-- Exercise aim --
Among the entries below, one stretch runs from the line that contains "Given: Uncheck 创建/删除成员 permission" through the line that contains "This screenshot has width=962, height=424.". Repeat that stretch exactly, ends included, and only that.

Collected data entries
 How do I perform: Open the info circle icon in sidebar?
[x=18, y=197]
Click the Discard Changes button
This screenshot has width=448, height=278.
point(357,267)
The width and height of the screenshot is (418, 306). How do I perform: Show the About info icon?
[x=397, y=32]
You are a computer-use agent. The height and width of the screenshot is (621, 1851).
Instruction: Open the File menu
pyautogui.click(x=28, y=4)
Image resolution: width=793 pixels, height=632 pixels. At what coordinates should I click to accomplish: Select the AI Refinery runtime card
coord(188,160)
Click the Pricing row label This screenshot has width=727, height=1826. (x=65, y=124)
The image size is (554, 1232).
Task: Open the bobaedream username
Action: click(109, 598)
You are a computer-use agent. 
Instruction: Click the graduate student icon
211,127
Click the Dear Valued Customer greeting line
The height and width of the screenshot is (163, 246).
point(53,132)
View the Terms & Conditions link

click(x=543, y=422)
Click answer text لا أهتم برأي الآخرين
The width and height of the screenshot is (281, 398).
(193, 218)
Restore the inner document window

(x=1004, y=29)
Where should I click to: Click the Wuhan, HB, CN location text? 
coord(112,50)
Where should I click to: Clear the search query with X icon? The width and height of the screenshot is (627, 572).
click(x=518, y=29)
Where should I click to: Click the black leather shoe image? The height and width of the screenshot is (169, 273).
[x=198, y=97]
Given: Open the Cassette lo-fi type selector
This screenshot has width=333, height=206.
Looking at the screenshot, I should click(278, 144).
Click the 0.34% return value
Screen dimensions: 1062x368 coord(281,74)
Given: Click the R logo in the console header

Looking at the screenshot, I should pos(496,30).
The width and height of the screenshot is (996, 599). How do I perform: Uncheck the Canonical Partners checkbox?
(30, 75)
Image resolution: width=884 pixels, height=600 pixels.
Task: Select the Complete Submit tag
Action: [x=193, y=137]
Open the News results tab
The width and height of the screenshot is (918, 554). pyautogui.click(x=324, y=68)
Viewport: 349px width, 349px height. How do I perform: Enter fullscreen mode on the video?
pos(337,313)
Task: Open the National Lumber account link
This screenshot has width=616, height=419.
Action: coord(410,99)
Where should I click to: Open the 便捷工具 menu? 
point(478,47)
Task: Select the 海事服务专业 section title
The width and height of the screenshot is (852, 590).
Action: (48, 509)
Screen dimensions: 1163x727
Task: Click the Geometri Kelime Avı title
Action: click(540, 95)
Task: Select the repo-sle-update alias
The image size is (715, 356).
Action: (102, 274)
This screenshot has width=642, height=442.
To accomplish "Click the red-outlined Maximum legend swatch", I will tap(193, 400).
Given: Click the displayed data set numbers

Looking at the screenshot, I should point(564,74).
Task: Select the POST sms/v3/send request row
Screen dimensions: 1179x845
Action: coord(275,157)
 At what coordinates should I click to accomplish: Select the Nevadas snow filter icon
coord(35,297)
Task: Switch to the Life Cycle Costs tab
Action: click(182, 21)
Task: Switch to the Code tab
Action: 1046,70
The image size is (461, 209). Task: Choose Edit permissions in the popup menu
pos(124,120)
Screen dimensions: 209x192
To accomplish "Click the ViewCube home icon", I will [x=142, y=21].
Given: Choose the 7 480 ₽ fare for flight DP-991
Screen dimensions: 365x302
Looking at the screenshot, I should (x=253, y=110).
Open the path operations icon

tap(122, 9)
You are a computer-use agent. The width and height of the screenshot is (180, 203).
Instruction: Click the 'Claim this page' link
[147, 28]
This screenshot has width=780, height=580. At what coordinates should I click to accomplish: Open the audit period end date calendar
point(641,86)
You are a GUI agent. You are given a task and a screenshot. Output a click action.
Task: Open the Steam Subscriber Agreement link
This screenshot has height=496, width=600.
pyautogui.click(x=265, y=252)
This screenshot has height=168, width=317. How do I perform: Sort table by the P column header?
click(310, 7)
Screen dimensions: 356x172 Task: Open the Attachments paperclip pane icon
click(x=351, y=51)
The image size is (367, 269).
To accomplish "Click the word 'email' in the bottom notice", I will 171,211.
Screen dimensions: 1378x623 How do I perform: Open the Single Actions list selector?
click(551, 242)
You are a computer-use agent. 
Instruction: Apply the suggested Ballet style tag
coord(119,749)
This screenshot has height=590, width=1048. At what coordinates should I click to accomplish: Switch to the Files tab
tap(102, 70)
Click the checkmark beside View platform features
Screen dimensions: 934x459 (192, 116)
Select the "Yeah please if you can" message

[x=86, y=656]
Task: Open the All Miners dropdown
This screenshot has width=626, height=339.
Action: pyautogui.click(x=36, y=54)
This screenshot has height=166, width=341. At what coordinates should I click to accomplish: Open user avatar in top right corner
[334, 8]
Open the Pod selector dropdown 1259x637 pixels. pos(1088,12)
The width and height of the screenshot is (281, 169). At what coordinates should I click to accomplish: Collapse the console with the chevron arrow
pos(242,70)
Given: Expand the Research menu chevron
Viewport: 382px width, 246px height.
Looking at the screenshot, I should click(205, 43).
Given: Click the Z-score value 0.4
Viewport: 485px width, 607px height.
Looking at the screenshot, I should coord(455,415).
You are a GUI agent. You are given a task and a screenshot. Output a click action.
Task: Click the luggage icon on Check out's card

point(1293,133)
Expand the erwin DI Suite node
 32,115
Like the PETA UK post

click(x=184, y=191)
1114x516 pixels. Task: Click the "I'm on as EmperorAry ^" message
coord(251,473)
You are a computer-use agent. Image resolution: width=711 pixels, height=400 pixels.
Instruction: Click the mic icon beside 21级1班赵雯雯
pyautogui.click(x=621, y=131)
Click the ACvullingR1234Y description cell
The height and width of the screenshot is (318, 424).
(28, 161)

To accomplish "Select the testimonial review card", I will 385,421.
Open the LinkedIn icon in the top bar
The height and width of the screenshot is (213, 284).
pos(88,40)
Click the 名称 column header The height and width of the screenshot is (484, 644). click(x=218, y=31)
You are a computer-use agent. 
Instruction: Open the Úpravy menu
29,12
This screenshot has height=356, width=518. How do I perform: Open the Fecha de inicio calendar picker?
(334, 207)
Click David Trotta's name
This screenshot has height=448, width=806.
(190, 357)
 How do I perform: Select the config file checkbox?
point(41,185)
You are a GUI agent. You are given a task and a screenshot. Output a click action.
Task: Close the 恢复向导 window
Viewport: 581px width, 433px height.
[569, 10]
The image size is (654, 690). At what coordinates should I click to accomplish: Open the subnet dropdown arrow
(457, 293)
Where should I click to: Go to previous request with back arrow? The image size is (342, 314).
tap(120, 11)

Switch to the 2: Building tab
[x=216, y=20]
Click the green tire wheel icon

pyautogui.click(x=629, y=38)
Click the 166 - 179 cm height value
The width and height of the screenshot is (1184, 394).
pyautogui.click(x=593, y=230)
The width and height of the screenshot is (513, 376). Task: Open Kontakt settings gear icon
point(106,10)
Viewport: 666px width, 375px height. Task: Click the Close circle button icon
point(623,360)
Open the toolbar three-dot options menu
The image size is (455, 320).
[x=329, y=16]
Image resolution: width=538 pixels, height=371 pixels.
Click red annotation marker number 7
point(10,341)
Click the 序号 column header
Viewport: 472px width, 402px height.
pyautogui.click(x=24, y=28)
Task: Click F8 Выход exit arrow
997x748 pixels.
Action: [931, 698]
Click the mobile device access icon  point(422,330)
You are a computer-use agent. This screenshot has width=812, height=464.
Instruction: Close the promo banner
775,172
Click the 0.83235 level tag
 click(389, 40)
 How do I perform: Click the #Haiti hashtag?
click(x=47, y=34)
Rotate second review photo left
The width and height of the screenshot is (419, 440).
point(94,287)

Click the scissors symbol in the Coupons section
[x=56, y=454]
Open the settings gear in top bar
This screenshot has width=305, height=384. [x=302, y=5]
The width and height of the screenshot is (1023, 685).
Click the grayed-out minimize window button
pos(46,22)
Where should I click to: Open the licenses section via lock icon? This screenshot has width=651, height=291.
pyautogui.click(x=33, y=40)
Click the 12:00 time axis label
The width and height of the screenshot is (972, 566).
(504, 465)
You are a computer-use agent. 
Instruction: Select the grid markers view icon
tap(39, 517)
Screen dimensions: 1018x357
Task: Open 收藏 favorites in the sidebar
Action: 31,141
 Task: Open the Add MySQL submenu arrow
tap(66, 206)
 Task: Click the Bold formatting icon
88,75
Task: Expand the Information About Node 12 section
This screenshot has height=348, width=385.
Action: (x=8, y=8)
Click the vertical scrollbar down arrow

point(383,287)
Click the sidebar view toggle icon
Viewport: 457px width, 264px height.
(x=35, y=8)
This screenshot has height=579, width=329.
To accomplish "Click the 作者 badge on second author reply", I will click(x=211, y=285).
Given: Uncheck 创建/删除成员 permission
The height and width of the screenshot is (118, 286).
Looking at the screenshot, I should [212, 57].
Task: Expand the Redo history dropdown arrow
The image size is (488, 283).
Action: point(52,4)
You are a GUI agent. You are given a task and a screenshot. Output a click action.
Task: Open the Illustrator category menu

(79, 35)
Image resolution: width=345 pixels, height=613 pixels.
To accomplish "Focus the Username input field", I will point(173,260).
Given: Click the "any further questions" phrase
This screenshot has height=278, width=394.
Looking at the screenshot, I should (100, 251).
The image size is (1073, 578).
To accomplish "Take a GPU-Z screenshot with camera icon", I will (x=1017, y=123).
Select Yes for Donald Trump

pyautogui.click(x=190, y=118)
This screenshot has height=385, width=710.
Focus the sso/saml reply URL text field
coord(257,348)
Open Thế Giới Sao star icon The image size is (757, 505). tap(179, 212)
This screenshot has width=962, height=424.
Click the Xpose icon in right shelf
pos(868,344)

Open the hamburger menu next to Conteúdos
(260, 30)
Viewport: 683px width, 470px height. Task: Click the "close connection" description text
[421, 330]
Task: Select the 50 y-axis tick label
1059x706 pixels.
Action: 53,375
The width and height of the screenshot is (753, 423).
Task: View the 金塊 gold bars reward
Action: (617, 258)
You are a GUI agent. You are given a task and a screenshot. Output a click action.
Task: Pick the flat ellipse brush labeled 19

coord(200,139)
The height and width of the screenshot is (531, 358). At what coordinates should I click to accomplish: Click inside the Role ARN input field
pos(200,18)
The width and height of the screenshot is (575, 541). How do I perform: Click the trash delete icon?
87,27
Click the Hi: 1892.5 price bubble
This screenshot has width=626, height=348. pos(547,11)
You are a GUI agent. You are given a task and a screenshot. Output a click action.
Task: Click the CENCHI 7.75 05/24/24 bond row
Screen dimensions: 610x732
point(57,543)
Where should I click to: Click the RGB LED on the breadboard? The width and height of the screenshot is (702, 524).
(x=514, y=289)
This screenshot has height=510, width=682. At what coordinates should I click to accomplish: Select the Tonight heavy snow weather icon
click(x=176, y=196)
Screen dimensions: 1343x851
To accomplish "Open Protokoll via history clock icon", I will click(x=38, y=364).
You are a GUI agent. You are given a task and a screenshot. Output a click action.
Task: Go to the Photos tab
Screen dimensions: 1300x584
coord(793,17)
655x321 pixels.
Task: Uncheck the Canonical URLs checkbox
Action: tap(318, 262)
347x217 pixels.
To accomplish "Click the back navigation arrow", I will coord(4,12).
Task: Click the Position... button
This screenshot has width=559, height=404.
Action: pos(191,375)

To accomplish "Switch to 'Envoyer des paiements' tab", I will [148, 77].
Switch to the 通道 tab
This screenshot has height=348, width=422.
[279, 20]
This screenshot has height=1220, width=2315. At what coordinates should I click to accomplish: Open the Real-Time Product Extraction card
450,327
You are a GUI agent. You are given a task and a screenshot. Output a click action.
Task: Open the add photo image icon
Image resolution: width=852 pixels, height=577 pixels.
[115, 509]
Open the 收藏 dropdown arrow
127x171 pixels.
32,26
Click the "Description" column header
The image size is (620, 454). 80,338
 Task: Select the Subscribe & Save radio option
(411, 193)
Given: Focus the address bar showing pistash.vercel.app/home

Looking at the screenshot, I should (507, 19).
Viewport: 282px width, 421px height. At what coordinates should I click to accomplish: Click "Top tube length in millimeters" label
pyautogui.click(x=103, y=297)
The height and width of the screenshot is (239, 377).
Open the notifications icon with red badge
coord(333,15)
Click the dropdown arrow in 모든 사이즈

-- Task result --
Given: Uncheck 创建/删除成员 permission
The height and width of the screenshot is (118, 286).
Looking at the screenshot, I should [212, 57].
Task: Expand the Redo history dropdown arrow
The image size is (488, 283).
Action: point(52,4)
You are a GUI agent. You are given a task and a screenshot. Output a click action.
Task: Open the Illustrator category menu

(79, 35)
Image resolution: width=345 pixels, height=613 pixels.
To accomplish "Focus the Username input field", I will point(173,260).
Given: Click the "any further questions" phrase
This screenshot has height=278, width=394.
Looking at the screenshot, I should (100, 251).
The image size is (1073, 578).
To accomplish "Take a GPU-Z screenshot with camera icon", I will (x=1017, y=123).
Select Yes for Donald Trump

pyautogui.click(x=190, y=118)
This screenshot has height=385, width=710.
Focus the sso/saml reply URL text field
coord(257,348)
Open Thế Giới Sao star icon The image size is (757, 505). tap(179, 212)
This screenshot has width=962, height=424.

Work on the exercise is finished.